DATASET:
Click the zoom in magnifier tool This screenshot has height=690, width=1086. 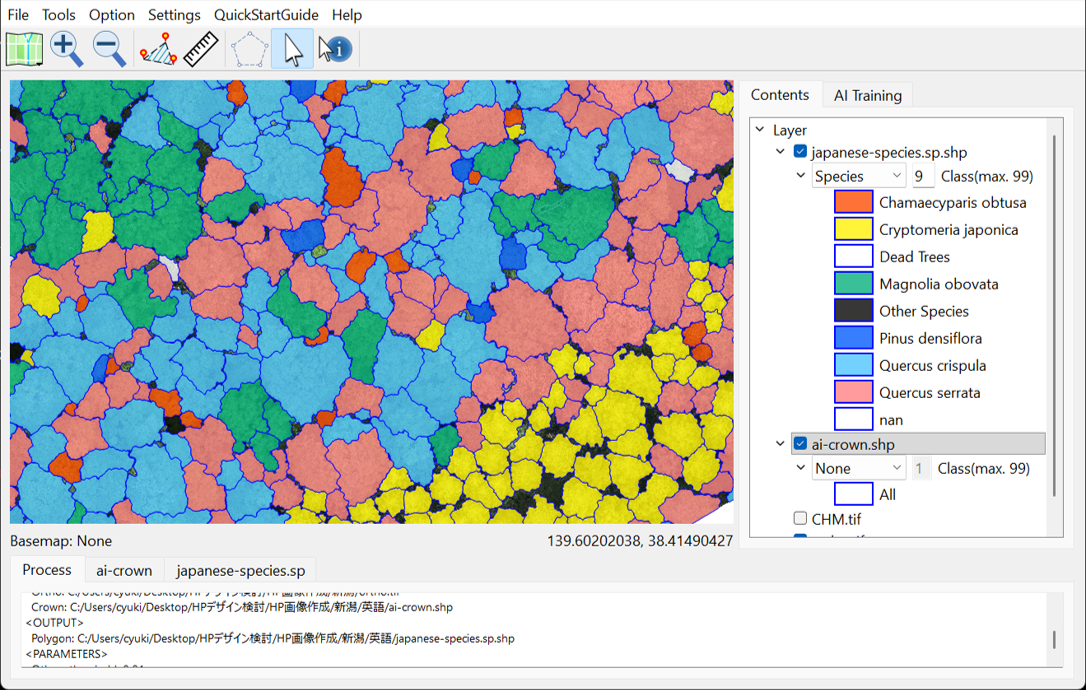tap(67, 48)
---
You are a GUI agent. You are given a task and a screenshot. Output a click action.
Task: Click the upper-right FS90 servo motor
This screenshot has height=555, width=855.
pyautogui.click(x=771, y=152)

WHAT TO PRODUCE: Copy everything from the line containing "You are a GUI" down to the line containing "pyautogui.click(x=771, y=152)", with "upper-right" changed to "top-right" and everything else kept the same.

RESULT FOR THIS EXERCISE:
You are a GUI agent. You are given a task and a screenshot. Output a click action.
Task: Click the top-right FS90 servo motor
This screenshot has height=555, width=855.
pyautogui.click(x=771, y=152)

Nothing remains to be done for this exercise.